>> BEGIN EXTRACTED TEXT

3. Make sure that you have the right people in your company. Have people who are just as committed to the growth and development of the company as you are. In the book Start With Why by Simon Sinek, he demonstrates that having a strong purpose to getting something done is a more compelling motivator than the extrinsic rewards derived from completing that task. To get where you want, it can be difficult to do it alone. That’s why having the right group of people who share the same vision is key to success. Don’t have a company or business? Find people who are just as motivated, if not even more, as you are and surround yourself around them more often to get you to that next level of success. One of the immutable laws of management physics is ‘Packard’s Law.’ (So called because we first learned it in a previous research project from David Packard, cofounder of the Hewlett-Packard Company.) It goes like this: No company can grow revenues consistently faster than its ability to get enough of the right people to implement that growth and still become a great company. If your growth rate in revenues consistently outpaces your growth rate in people, you simply will not – indeed cannot- build a great company. Those who build great companies understand that the ultimate throttle on growth for any great company is not markets, or technology, or competition, or products. It is one thing above all others: the ability to get and keep enough of the right people.

>> END EXTRACTED TEXT
>> BEGIN DATASET EXCERPT

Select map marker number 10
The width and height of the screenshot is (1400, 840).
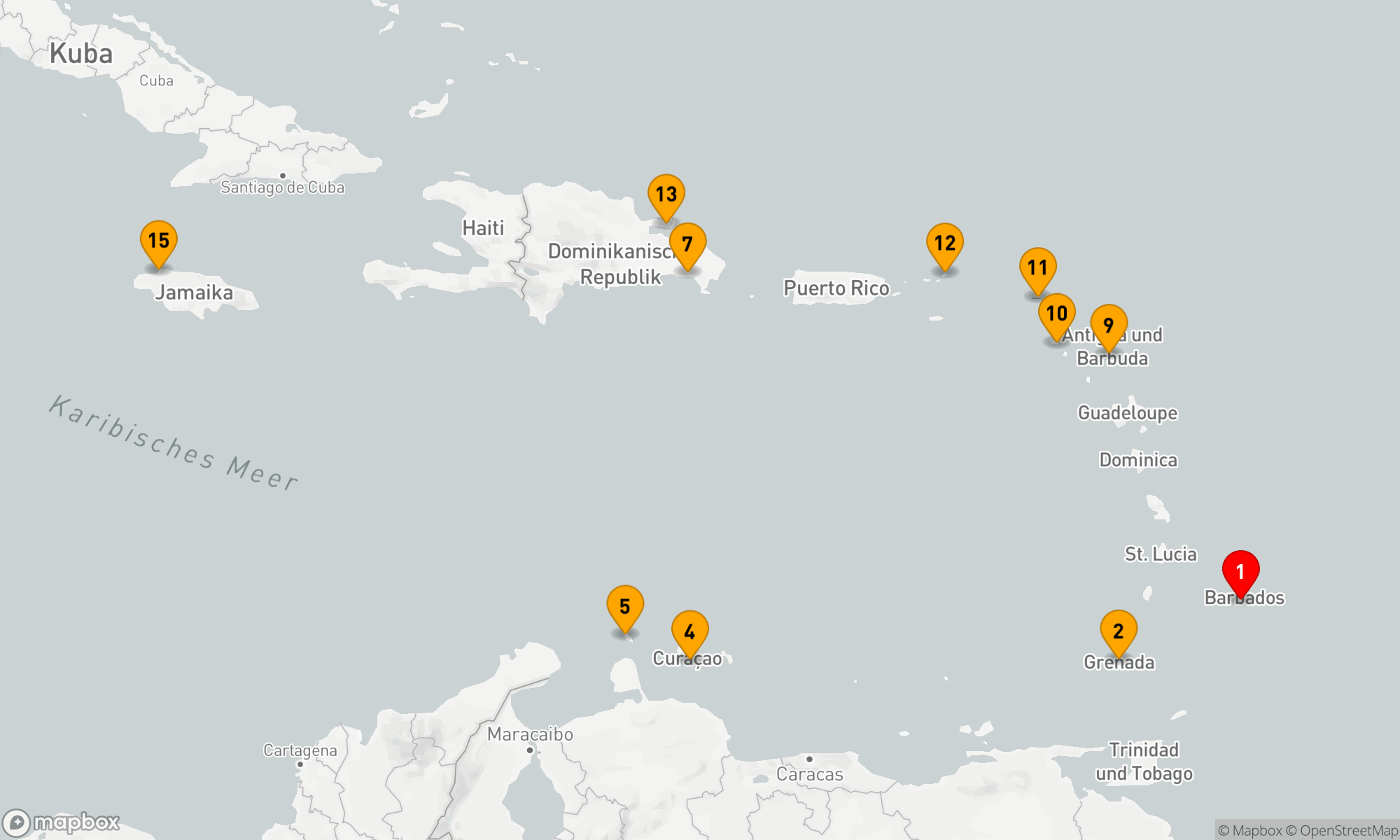coord(1056,314)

>> END DATASET EXCERPT

◆ **WORK INSTRUCTIONS**:
a – Do these statements agree with the text on having the right people in a company? For each, answer yes or no and quote the words of the text that decide it.
(i) Packard's Law takes its name from David Packard, cofounder of the Hewlett-Packard Company.
(ii) Markets are the ultimate throttle on growth for any great company.
(iii) Start With Why shows that extrinsic rewards motivate more strongly than a strong purpose does.
b – In the text on having the right people in a company, what single thing is named above all others as the ultimate throttle on growth?

◆ **SOLUTIONS TO THE PROBLEMS**:
a –
(i) Yes: "So called because we first learned it in a previous research project from David Packard, cofounder of the Hewlett-Packard Company."
(ii) No: "the ultimate throttle on growth for any great company is not markets, or technology, or competition, or products."
(iii) No: "having a strong purpose to getting something done is a more compelling motivator than the extrinsic rewards derived from completing that task."

b – The ability to get and keep enough of the right people.